Rows from a data collection:
-----

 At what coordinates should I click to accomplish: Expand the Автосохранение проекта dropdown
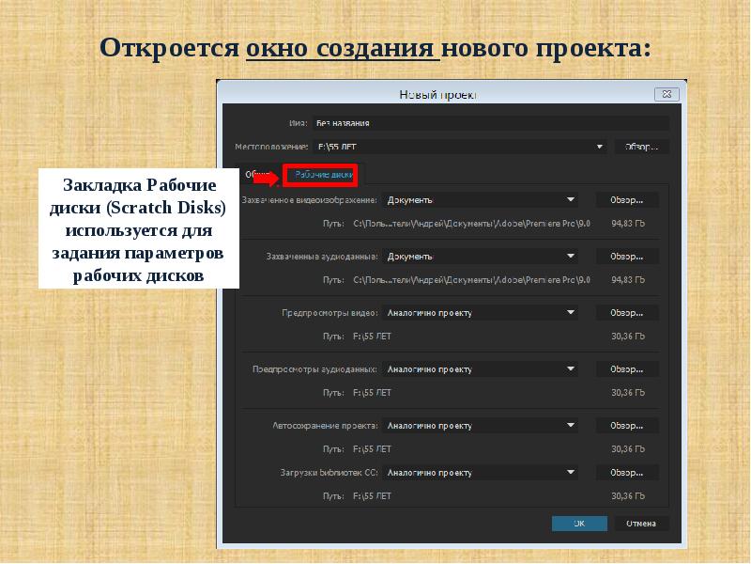481,426
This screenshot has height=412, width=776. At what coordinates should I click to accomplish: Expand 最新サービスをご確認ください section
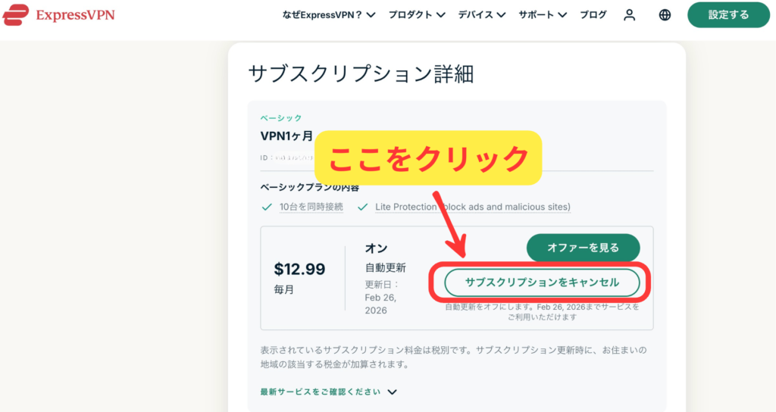tap(328, 392)
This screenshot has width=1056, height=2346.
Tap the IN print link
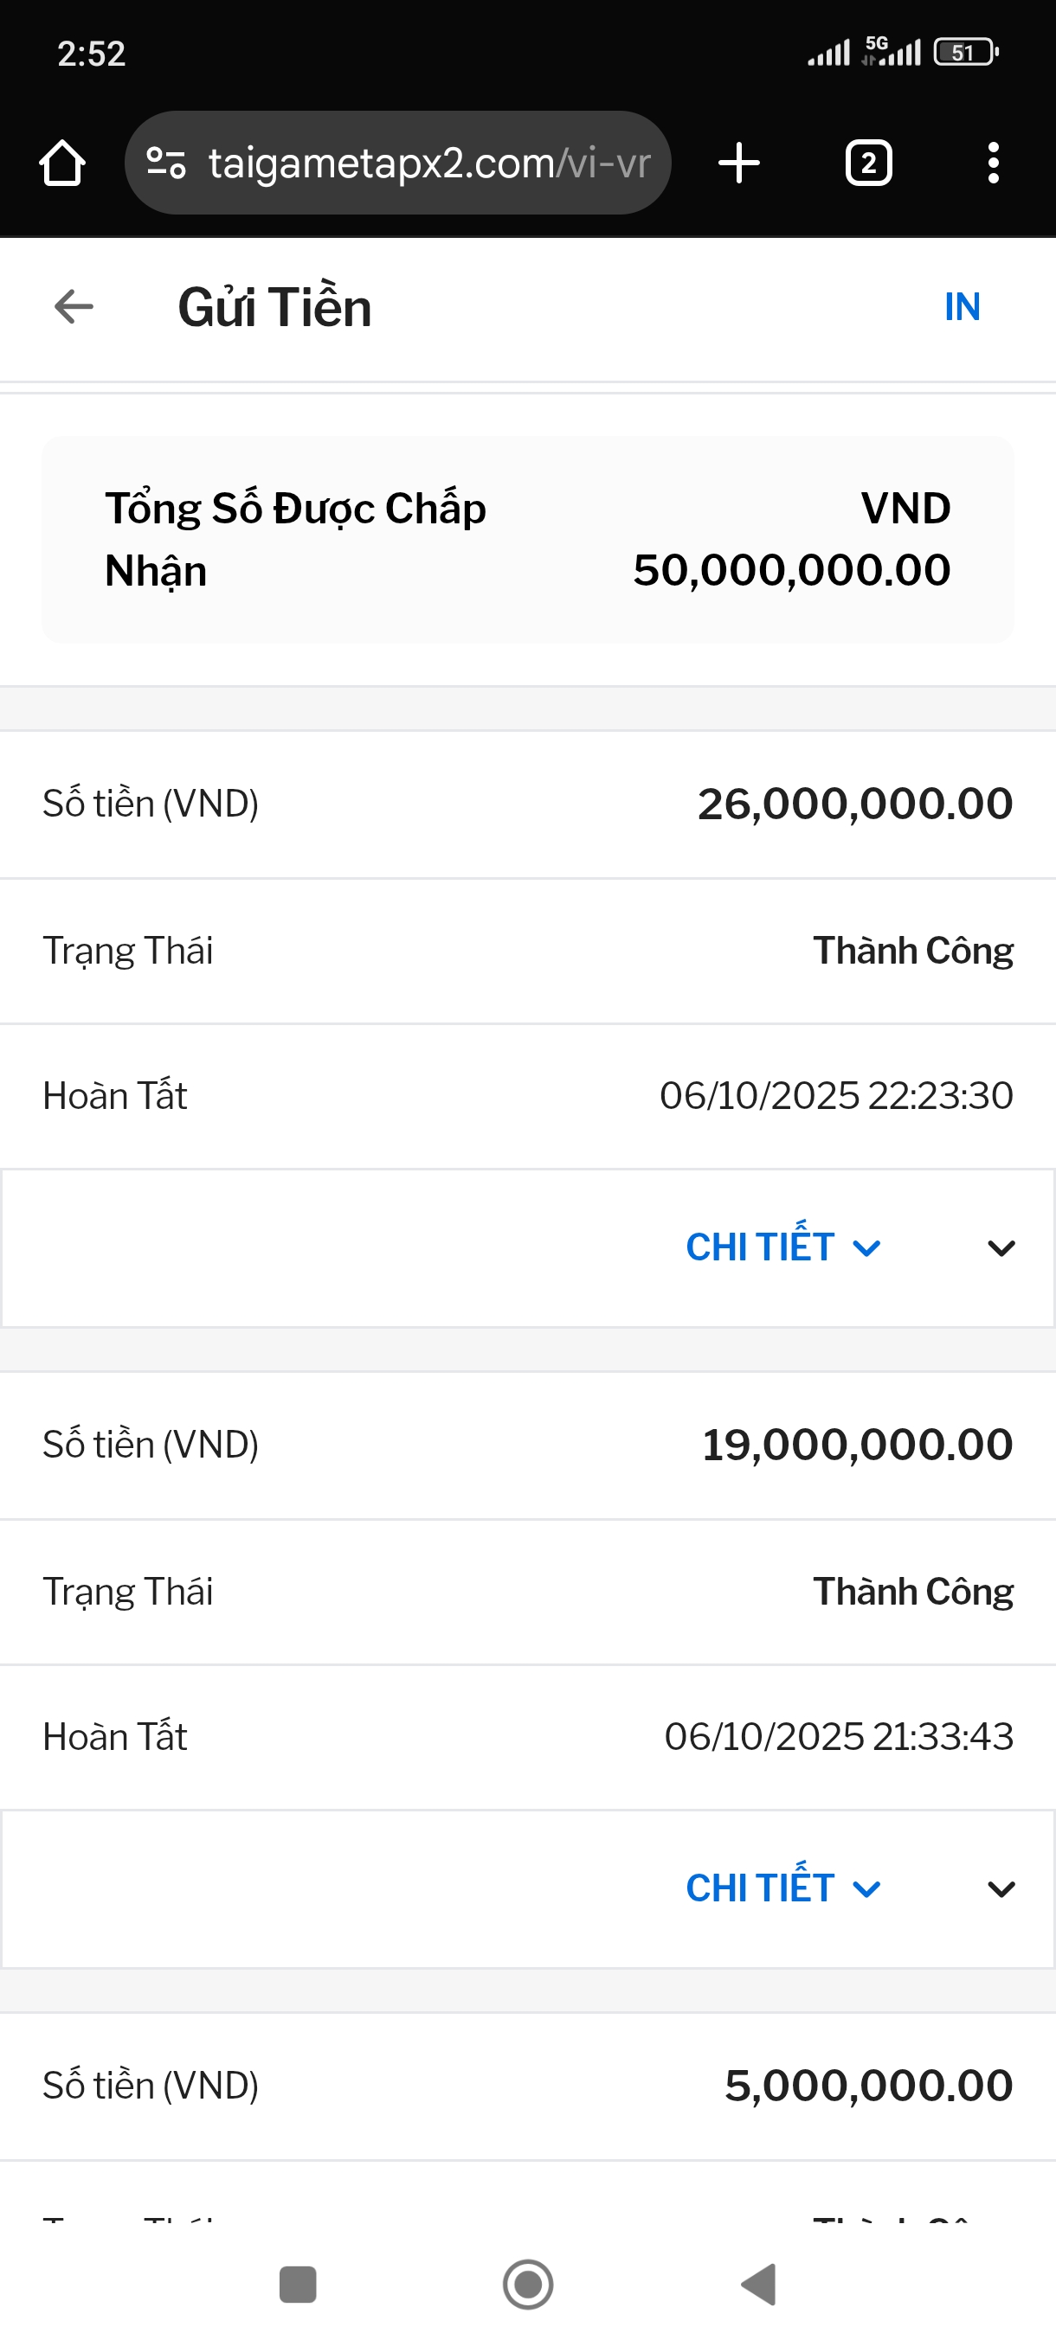pos(961,307)
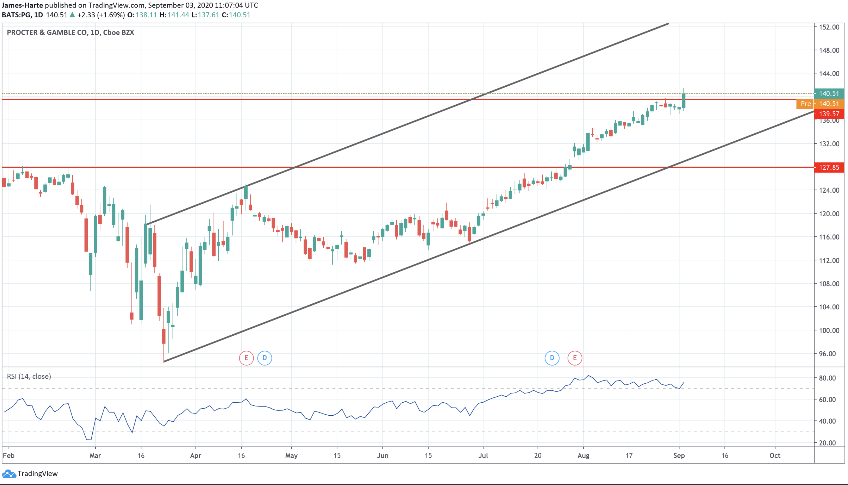Click the July dividend D marker
This screenshot has height=485, width=848.
coord(552,358)
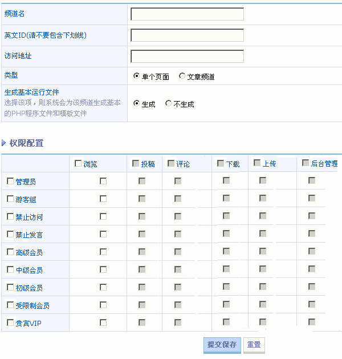Screen dimensions: 342x359
Task: Choose the 生成 radio option
Action: 137,104
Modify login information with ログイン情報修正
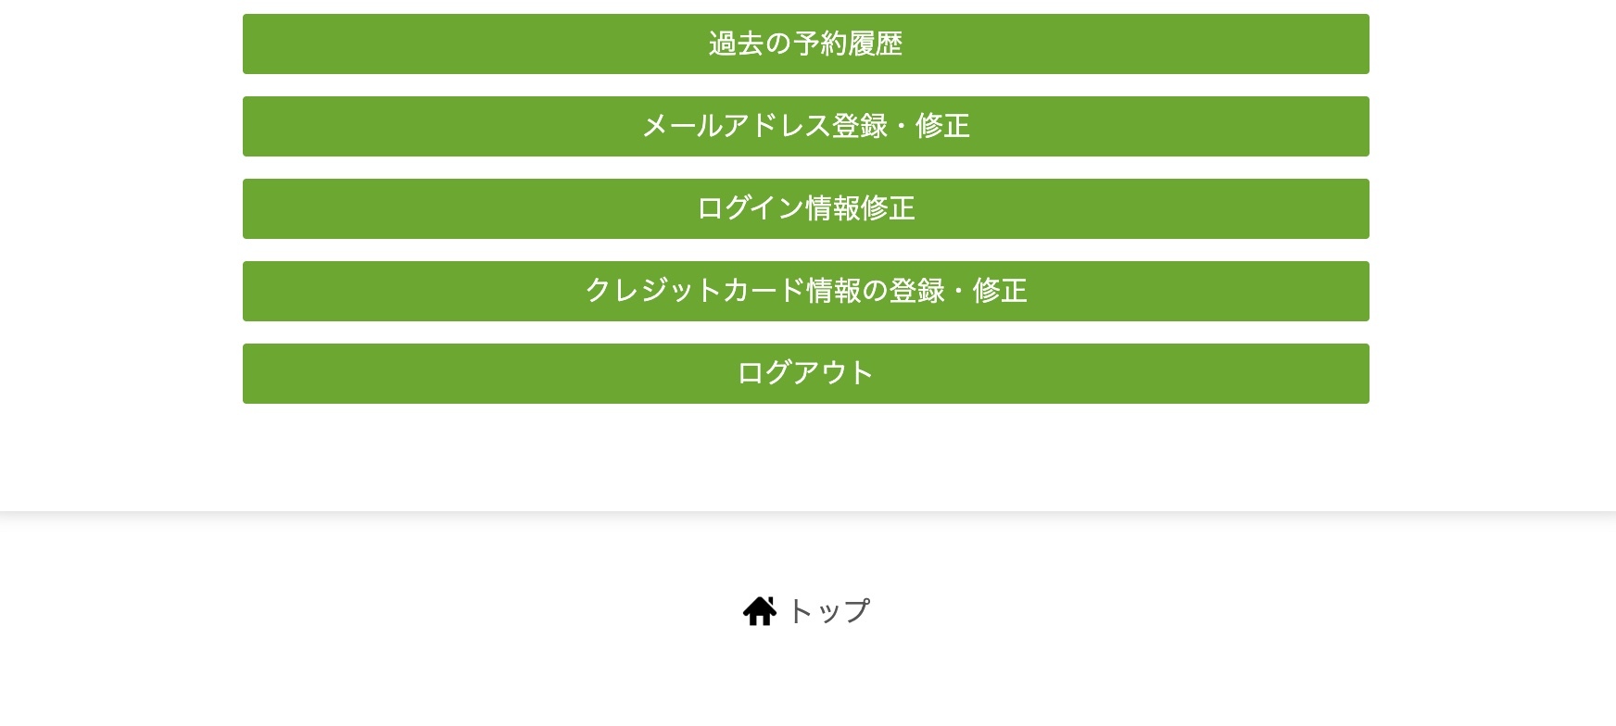The width and height of the screenshot is (1616, 726). (x=805, y=208)
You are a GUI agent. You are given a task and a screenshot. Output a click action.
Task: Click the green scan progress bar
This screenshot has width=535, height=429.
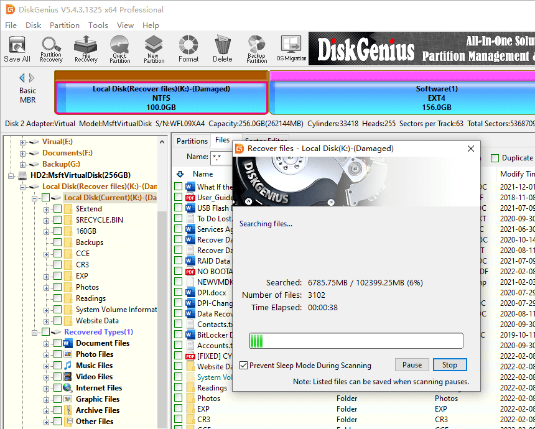coord(356,341)
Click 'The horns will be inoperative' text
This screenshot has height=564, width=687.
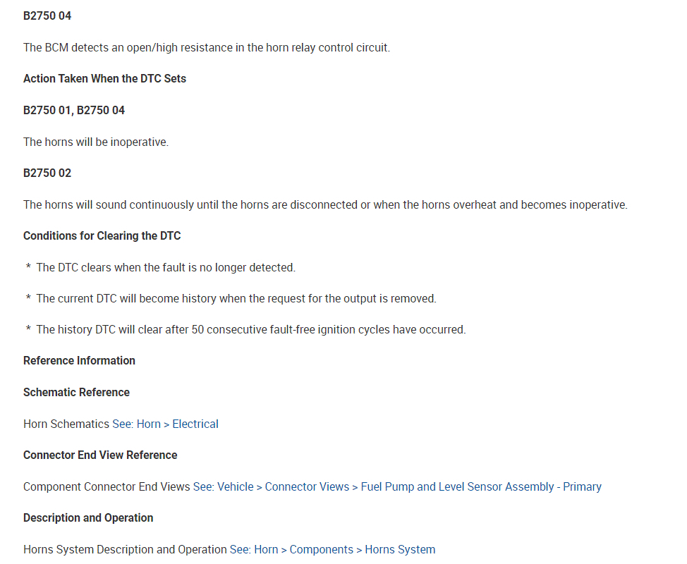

-----

Render every line of the rows above as a numbered list, leaving out blank lines and any pictures.

■ Result for this task
1.  At what coordinates should I click to accomplish: Expand the Автосохранение проекта dropdown
2. 481,426
3. This screenshot has height=412, width=776. At what coordinates should I click to accomplish: Expand 最新サービスをご確認ください section
4. tap(328, 392)
5. This screenshot has width=1056, height=2346.
6. Tap the IN print link
7. pos(961,307)
8. Click the July dividend D marker
9. This screenshot has height=485, width=848.
10. coord(552,358)
11. Screen dimensions: 342x359
12. Task: Choose the 生成 radio option
13. Action: 137,104
14. Modify login information with ログイン情報修正
15. The width and height of the screenshot is (1616, 726). (x=805, y=208)
16. You are a GUI agent. You are given a task and a screenshot. Output a click action.
17. Task: Click the green scan progress bar
18. This screenshot has width=535, height=429.
19. coord(356,341)
20. Click 'The horns will be inoperative' text
21. This screenshot has height=564, width=687.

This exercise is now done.